MEHMED ALİ PAŞA [Kavalalı] (1769-1849)
Mısır valisi. Mısır’ı özerk bir eyalet durumuna getirmiş, Arap dünyasında ilk modernleşme hareketini başlatmıştır.
Kavala’da (bugün Yunanistan’da) doğdu, 2 Ağustos 1849’da İskenderiye’de öldü. Konya’dan Kavala’ya göçmüş bir Türk ailesinin çocuğudur. Babası İbrahim Ağa, Kavala’da pazvant (çarşı muhafızı), amcası Tosun Ağa Kavala mütesellimi idi. Mehmed Ali çocukken babası öldü. Amcası ise, I.Abdülhamid (1774-1789) döneminde idam edildi. İlk deneyimlerini amcası Tosun Ağa’nın yanında kazanan Mehmed Ali, bir süre bir Fransız tüccarla çalıştı. Yaşadığı olaylar, amcasının idamı, Fransız patronunun telkinleri, kendisinde bir Osmanlı düşmanlığı uyandırdı. Bununla birlikte, yönetimin oluşturmaya çalıştığı milis kuvvetlerine paralı asker olarak katıldı. Kavalalı zengin bir ailenin kızıyla evlenerek ticaretle uğraşma olanağı elde etti. Bir yandan askerliği sürdürürken, öte yandan tütün ticareti yaptı.

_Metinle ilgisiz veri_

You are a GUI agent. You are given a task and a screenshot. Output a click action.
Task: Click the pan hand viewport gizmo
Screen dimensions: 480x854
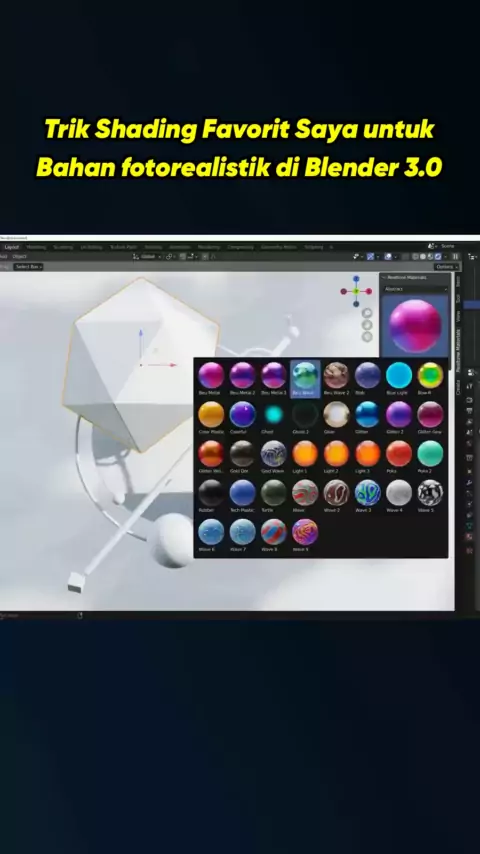point(367,325)
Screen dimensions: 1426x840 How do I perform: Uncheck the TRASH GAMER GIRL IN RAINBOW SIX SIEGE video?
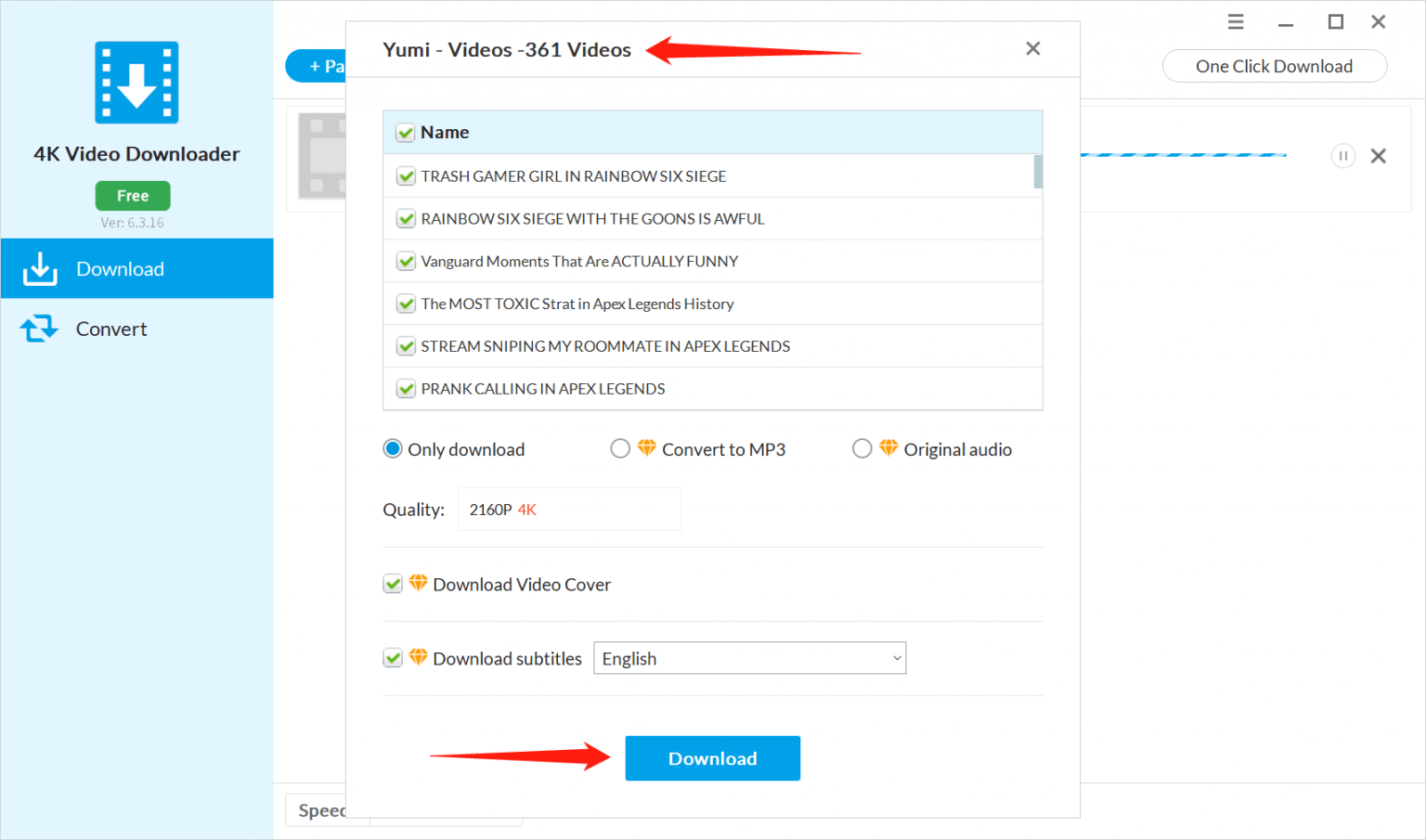pyautogui.click(x=406, y=175)

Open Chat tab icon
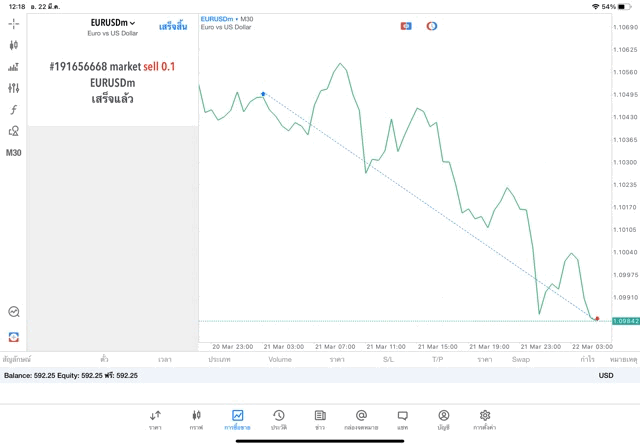pyautogui.click(x=402, y=419)
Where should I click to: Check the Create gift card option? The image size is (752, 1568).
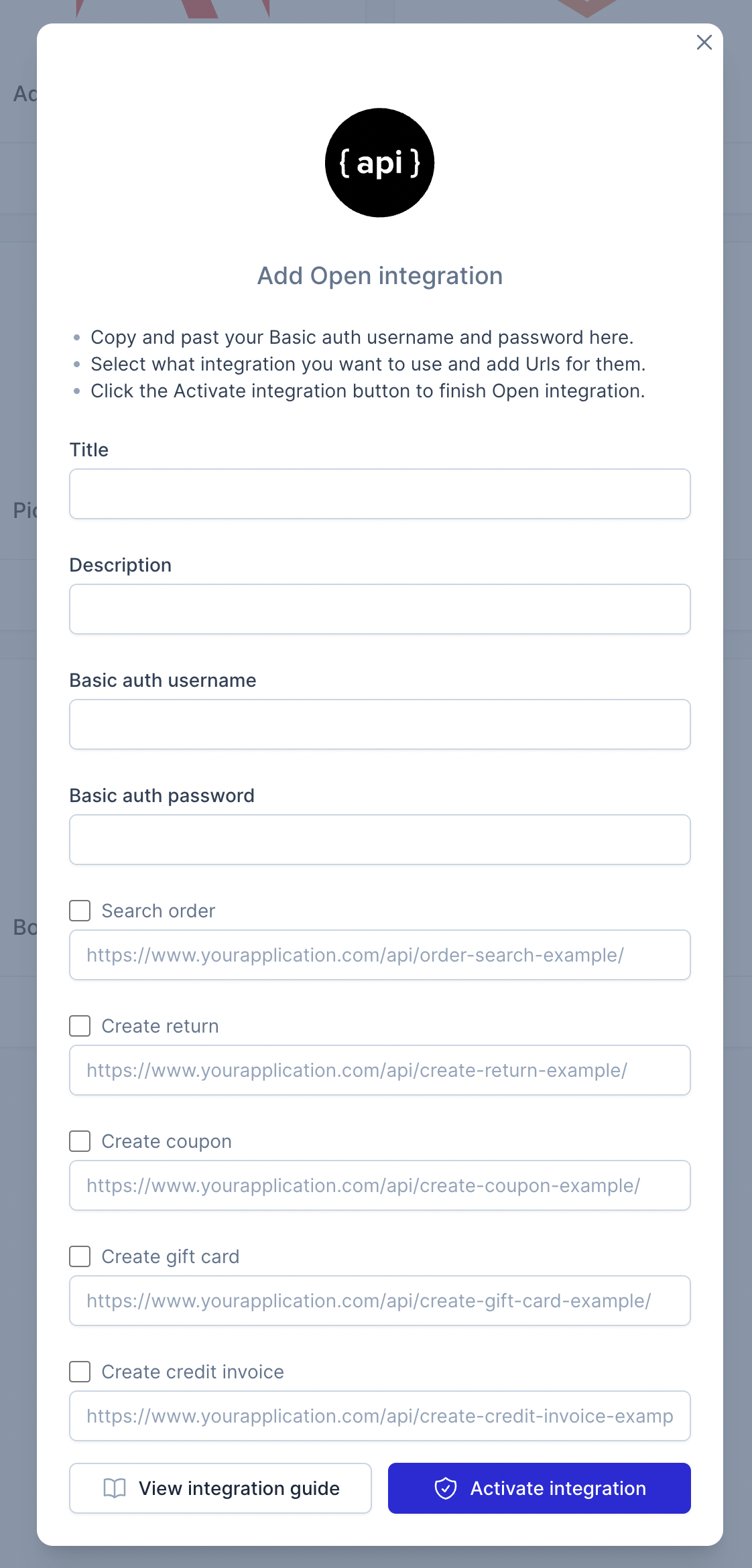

1798’de, Mısır’ı işgal eden Napoleon’a karşı düzenlenen sefere katılan gönüllüler arasında yer aldı. Küçük rütbeli bir subay olarak Mısır’a gitti. Geniş bir seferberlikle Suriye ve Mısır’a gönderilen Osmanlı ordusunun, özellikle komutan ve subaylarının, başıbozuk durumları ile, modern silahlı ve iyi eğitimli Fransız birlikleri arasındaki farkı yakından gördü. 1800’de, gönüllü birliklerinden birinde komutanlık yaptı. Sefer bittikten sonra da Mısır’dan ayrılmadı. Mısır valiliğine atanan Hüsrev Paşa’nın karışıklık çıkardıkları gerekçesiyle gönüllü birliklerinin Mısır’ dan ayrılmasını istemesi üzerine Mehmed Ali askerlerini, aylardır maaş alamadıkları gerekçesi ile ayaklandırdı. Olayları yatıştıramayan Hüsrev Paşa, Mısır’ da daha fazla kalamayacağını anlayarak İstanbul’a döndü. Yeni vali Cezayirli Ali Paşa ise, Mısır’da egemen durumda olan Memlûk (Kölemen) beylerini hoşnut edemedi. Mehmed Ali bu hoşnutsuzluktan da yararlandı. Memlûk beylerini yönetime karşı kışkırtırken kendi komutasındaki Arnavut gönüllüleri de Memlûk askerlerine saldırttı. Böylece, ortada gözükmeden bir kördöğüşü başlattı. Kısa zamanda Kahire, ülkenin en karışık ve huzursuz kenti oldu. Yönetim çözüm olarak güçlü birini göndermeyi düşündü ve 1802’de Hurşid Paşa’yı atadı. Hurşid Paşa, Mısır’a gelir gelmez, olup bitenlerin Mehmed Ali’nin başı altından çıktığını saptadı. Mehmed Ali’nin yapıcı kişiliğinden övgüyle söz ederek kendisine Mısır’dan uzak bir yerde görev verilmesini Babıali’ye önerdi. Aslında bu öneri, devletin o sıradaki yaklaşımına da uygundu. Başkaldıran ya da kaldırabilecek olanların vezirlikle bir eyaletin başına gönderilmeleri, bir tür çözüm olarak sıklıkla uygulanıyordu.